The action and its aims
Cape Town’s Food Systems Programme aims to create a food system that can produce enough affordable, nutritious, sustainably grown food and can handle shocks. Food system elements will be mainstreamed into relevant policies, strategies, plans, and by-laws to achieve this. The City wants to develop a disaster risk reduction response, prepare for food system disruption scenarios, and build food safety nets. The FSP also stimulates sustainable farming and facilitates a circular food economy. Moreover, public food procurement campaigns, targeted nutrition interventions, and improved food safety should encourage healthy diets.
When it was introduced
The Food Systems Programme in Cape Town was introduced in 2021 after the COVID-19 crisis and 2018 water crisis exposed the weaknesses of the food system. In 2019, Cape Town’s Resilient Strategy had already identified food security as a key focus point.
Why it was needed
Even before the COVID-19 pandemic, South Africa was struggling with considerable levels of food insecurity. In 2017, around 16% of households reported facing challenges in accessing sufficient food, with 5,5% of households characterizing their food access as severely deficient. Additionally, around 11% of households expressed vulnerability to hunger. The pandemic only exacerbated the situation. For example, by April 2020, nearly 47% of the adult population reported a scarcity of financial resources to purchase food. Furthermore, during the months of May and June 2020, a notable 23% of respondents indicated that at least one individual within their household experienced going to bed hungry over due to insufficient food availability.

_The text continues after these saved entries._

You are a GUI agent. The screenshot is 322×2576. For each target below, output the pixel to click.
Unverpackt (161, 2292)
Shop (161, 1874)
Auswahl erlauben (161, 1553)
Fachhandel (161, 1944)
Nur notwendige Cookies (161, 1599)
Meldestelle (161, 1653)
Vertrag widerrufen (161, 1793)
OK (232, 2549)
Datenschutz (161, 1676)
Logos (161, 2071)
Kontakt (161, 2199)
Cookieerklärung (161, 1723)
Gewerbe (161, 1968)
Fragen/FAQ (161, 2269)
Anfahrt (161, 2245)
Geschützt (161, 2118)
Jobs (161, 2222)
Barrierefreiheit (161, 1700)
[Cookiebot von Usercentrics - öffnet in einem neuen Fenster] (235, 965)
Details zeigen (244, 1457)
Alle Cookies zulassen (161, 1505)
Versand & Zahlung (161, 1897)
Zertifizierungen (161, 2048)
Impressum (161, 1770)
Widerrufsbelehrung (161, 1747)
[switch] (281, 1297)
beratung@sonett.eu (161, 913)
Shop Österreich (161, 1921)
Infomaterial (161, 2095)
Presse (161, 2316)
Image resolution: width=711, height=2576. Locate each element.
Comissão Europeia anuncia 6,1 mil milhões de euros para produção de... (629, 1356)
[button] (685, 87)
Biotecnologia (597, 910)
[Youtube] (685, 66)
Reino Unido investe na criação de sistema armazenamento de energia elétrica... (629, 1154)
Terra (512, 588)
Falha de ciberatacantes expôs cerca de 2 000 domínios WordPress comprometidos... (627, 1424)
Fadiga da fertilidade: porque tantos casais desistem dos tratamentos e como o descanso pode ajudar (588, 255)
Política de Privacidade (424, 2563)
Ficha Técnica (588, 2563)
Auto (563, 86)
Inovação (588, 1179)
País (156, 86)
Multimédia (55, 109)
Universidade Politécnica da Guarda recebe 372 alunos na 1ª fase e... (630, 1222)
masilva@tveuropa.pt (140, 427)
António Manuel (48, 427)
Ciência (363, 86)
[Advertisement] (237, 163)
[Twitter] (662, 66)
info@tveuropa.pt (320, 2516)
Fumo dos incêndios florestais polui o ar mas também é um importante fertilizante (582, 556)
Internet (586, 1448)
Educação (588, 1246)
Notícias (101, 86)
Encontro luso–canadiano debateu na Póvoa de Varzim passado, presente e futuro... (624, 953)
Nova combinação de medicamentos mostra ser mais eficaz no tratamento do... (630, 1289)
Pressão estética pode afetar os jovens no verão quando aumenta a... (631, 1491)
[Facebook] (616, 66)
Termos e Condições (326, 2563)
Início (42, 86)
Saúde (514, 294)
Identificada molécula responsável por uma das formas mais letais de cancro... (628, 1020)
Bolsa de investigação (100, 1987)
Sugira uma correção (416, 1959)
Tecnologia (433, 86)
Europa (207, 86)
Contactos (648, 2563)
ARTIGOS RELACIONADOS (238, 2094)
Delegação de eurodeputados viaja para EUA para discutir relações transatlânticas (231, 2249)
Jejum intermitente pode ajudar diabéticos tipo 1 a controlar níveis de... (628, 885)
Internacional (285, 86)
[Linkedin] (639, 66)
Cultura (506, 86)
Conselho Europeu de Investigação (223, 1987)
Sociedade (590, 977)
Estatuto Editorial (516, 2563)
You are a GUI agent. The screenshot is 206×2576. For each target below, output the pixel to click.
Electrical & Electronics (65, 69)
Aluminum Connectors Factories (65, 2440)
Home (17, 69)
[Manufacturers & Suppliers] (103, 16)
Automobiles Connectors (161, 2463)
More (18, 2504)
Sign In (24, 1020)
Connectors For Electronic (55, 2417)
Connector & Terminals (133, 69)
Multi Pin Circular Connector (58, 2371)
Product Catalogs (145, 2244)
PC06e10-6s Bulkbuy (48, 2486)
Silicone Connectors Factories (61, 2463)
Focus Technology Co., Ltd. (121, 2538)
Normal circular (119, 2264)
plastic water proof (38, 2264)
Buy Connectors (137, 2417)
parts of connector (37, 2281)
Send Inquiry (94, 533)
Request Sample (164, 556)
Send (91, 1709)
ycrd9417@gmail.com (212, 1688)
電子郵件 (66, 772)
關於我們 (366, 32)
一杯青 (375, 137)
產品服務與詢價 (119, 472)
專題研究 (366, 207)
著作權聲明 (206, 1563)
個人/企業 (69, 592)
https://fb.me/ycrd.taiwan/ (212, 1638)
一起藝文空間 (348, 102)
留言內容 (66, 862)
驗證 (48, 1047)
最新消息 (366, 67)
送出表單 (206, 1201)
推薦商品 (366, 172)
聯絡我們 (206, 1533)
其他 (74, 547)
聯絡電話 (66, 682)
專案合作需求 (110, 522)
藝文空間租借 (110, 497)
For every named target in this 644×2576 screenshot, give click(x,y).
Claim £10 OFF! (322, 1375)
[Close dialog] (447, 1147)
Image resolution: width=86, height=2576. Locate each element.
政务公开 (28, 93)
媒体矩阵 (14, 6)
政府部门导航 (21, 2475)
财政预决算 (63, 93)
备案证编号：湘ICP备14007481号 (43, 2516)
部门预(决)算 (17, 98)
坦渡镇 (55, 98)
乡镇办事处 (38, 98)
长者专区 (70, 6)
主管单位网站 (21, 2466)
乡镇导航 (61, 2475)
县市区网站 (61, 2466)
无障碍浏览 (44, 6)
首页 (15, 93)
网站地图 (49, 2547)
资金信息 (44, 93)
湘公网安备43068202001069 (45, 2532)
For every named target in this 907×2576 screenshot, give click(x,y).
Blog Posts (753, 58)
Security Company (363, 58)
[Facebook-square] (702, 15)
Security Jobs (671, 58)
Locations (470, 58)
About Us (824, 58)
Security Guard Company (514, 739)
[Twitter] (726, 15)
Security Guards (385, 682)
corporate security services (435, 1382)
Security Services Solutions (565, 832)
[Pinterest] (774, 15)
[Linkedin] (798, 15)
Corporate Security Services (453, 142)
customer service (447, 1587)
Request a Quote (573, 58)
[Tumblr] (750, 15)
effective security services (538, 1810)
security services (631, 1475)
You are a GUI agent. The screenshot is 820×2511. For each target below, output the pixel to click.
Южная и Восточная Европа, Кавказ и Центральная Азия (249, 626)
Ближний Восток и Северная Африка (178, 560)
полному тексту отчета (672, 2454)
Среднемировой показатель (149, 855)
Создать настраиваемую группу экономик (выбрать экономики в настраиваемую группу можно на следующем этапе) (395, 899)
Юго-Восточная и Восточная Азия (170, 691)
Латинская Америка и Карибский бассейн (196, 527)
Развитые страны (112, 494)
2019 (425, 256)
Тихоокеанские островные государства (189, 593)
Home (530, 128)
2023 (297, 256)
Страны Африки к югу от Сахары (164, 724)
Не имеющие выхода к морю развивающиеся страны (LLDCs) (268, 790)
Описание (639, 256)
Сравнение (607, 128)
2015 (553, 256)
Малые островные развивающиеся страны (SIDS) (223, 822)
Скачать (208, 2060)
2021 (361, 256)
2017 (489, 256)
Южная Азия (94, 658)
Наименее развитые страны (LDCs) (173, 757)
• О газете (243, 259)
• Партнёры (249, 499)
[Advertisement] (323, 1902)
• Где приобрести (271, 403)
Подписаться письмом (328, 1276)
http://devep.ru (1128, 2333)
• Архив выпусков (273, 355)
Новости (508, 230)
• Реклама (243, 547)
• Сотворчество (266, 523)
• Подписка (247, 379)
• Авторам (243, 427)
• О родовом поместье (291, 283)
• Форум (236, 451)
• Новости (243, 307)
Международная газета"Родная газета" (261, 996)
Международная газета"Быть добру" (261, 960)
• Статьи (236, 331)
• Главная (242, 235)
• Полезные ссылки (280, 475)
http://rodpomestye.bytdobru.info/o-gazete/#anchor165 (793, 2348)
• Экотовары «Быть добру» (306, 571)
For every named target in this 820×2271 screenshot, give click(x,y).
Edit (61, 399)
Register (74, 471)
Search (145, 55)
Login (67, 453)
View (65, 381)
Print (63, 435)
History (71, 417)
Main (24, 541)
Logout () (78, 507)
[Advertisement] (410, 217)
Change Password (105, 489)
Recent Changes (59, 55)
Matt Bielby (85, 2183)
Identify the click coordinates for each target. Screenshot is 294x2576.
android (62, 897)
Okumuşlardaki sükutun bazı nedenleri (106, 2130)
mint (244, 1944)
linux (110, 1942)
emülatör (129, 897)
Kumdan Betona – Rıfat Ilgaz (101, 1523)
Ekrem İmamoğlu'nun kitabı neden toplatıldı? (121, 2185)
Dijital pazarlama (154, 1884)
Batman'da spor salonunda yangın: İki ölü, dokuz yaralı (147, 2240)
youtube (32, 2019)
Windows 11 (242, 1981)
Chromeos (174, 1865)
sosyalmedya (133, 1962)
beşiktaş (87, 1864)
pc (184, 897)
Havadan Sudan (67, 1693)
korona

Who initiated it, who is involved
The Food System Programme (FSP) was initiated by the City of Cape Town with the help of the city-led Food System Working Group consisting of provincial government representatives and academics.
Impacts to date
The Food Systems Working group have met more than 13 times since August 2019. These interactions have had impact by enabling food systems mainstreaming into City policy, including inputs to the Urban Agriculture Policy, Informal Sector Support Framework, District Spatial Plans, Metropolitan Spatial Development Framework, Comprehensive Integrated Transport Plan, Informal Trading Norms and Standards and recently and most significantly, for the first time – the Integrated Development Plan, ensuring a five-year commitment.